É deplorável que ao lado ou próximo dos pobres vivam pessoas com vencimentos e mordomias que são um brado de revolta e autênticos ultrajes ao homem, e fiquem insensíveis. E, são mais de dois milhões que vivem pobremente! E, desde 1 de Novembro foram cortados os abonos a 373 famílias e baixaram os mesmos abonos a um milhão de famílias. E, cerca de 230 mil recebem, para sobreviver, apenas a irrisória esmola de cinco euros. E, a quantos e quantos com família para sustentar e despesas obrigatórias para pagar pedem, ainda, austeridade! “Austeridade que, como afirmou D. Jorge Ortiga, “sem forte intervenção na correcção dos desequilíbrios inaceitáveis e de provocantes atentados à justiça social, não tem sentido”. Impõe-se, diz o prelado, “pôr cobro à atribuição de remunerações, pensões e recompensas exorbitantes e dar dignidade às pessoas, porque o lucro excessivo conduz à desumanização da vida”. Um país sem valores de solidariedade e de justiça, despido de consciências activas para ajudar os necessitados, constrói “clusteres” de miséria, de ruína e de marginalidade.
Ao lermos que na cidade do Porto, 1% da população são pessoas sem-abrigo, que são cada vez mais os portugueses da classe média que recorrem à sopa dos pobres ou aos cabazes do Banco Alimentar, que se multiplicam os pedidos de ajuda à Cáritas (passaram de 5.000 para 62.000) e às Misericórdias (ajudam mais de 280.000 portugueses, um aumento de 250%) e que nas restantes IPPS e instituições da Igreja se ampliam, diariamente, os pedidos de ajuda, como afirmou o cónego João Castelhano, ao mencionar que no Centro João Paulo II os pedidos passaram de 61 para 131 famílias, uma parte das envergonhadas, podemos compreender, melhor, a angústia, o desespero e a revolta que minam uma significativa da população.
Devemos acrescentar a fome que grassa em crianças que têm, praticamente, a refeição da cantina da escola e ao fim de semana pouco ou nada comem.

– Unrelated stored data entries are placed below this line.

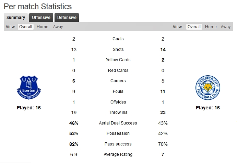The height and width of the screenshot is (163, 237).
Task: Switch to the Summary tab
Action: pyautogui.click(x=16, y=18)
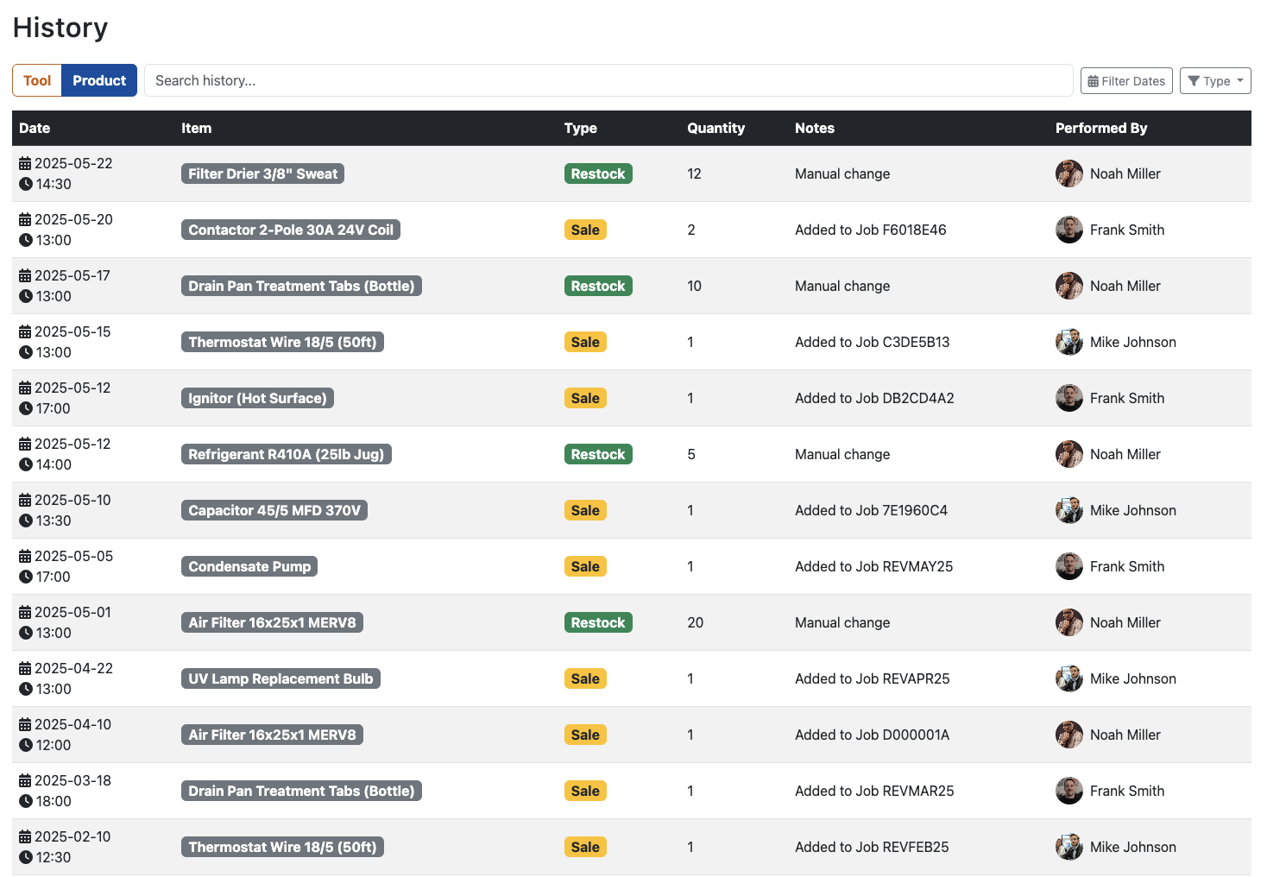Switch to the Product view toggle

(x=99, y=80)

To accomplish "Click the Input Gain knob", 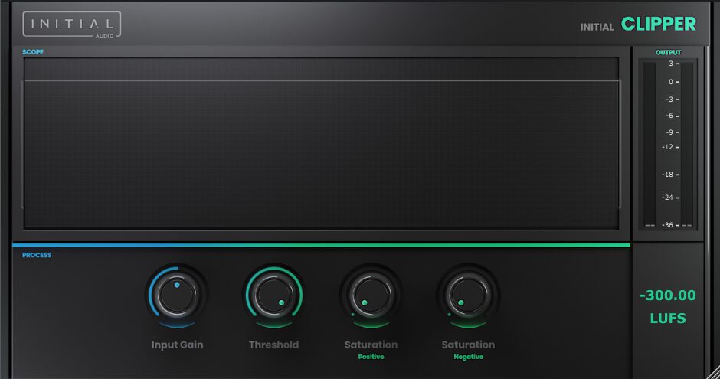I will pos(177,295).
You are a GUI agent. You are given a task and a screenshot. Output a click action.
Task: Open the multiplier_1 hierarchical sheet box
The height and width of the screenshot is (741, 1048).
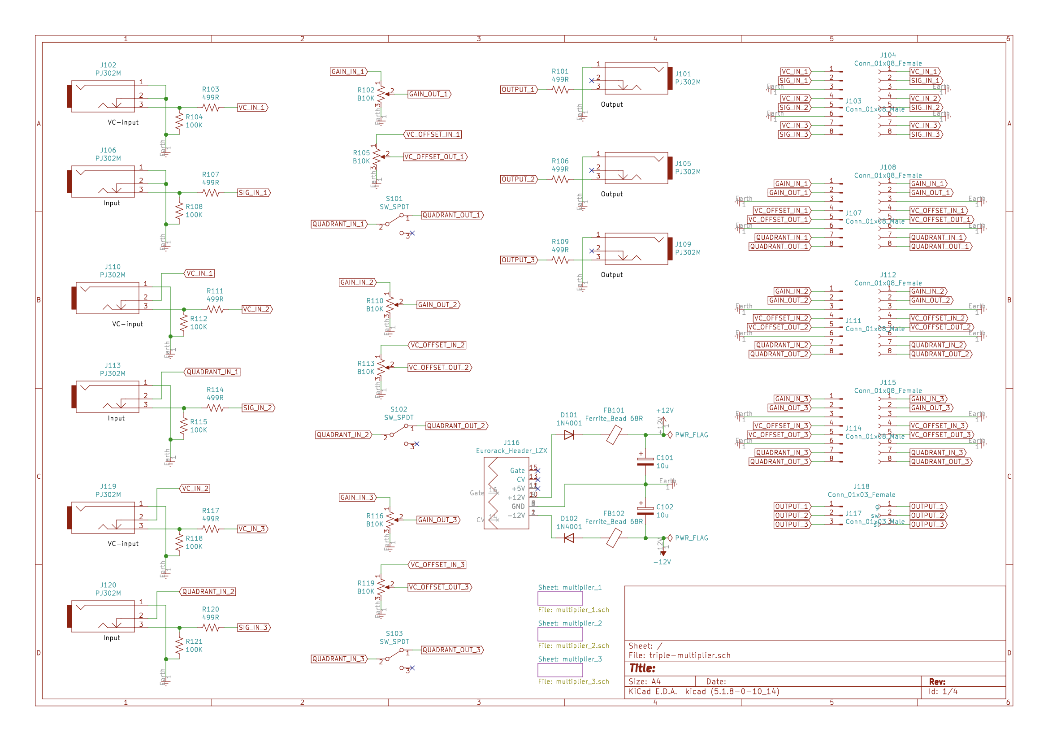(561, 599)
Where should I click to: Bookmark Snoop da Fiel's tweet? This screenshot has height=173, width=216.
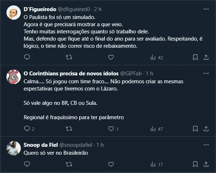click(x=195, y=164)
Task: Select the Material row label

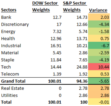Action: point(10,53)
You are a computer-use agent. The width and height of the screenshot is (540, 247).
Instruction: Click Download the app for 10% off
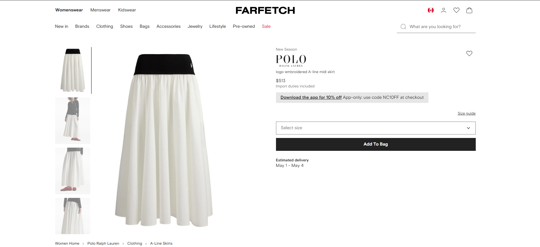[311, 98]
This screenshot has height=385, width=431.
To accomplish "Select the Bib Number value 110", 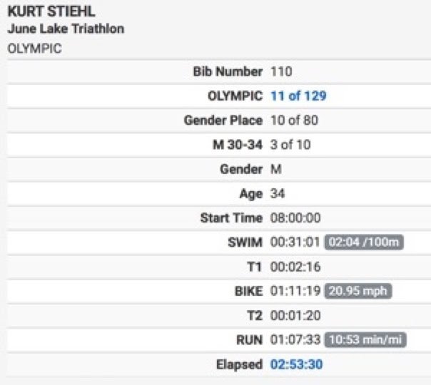I will (281, 72).
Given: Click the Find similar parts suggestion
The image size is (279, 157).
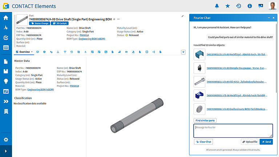Looking at the screenshot, I should pyautogui.click(x=205, y=121).
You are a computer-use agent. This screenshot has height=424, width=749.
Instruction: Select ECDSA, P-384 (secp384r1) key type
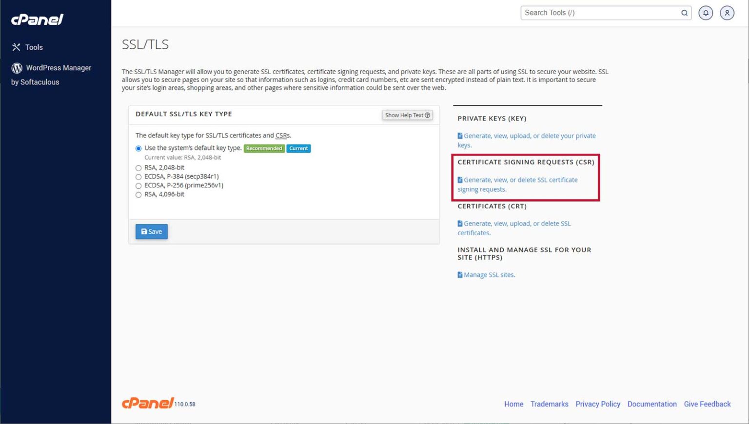pyautogui.click(x=138, y=177)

A título de exemplo referimos, como nos contaram, que numa escola desmaiou uma aluna e foi levada ao hospital. O diagnóstico concluiu que o mal resultara de não ter sido alimentada. Não comera ao jantar, nem ao pequeno almoço e na hora do almoço, por lhe faltarem 85 cêntimos, viu-se privada da refeição. Que esperam as actuais gerações de jovens quanto ao futuro se a falta de trabalho e o desemprego são o pão nosso de cada dia?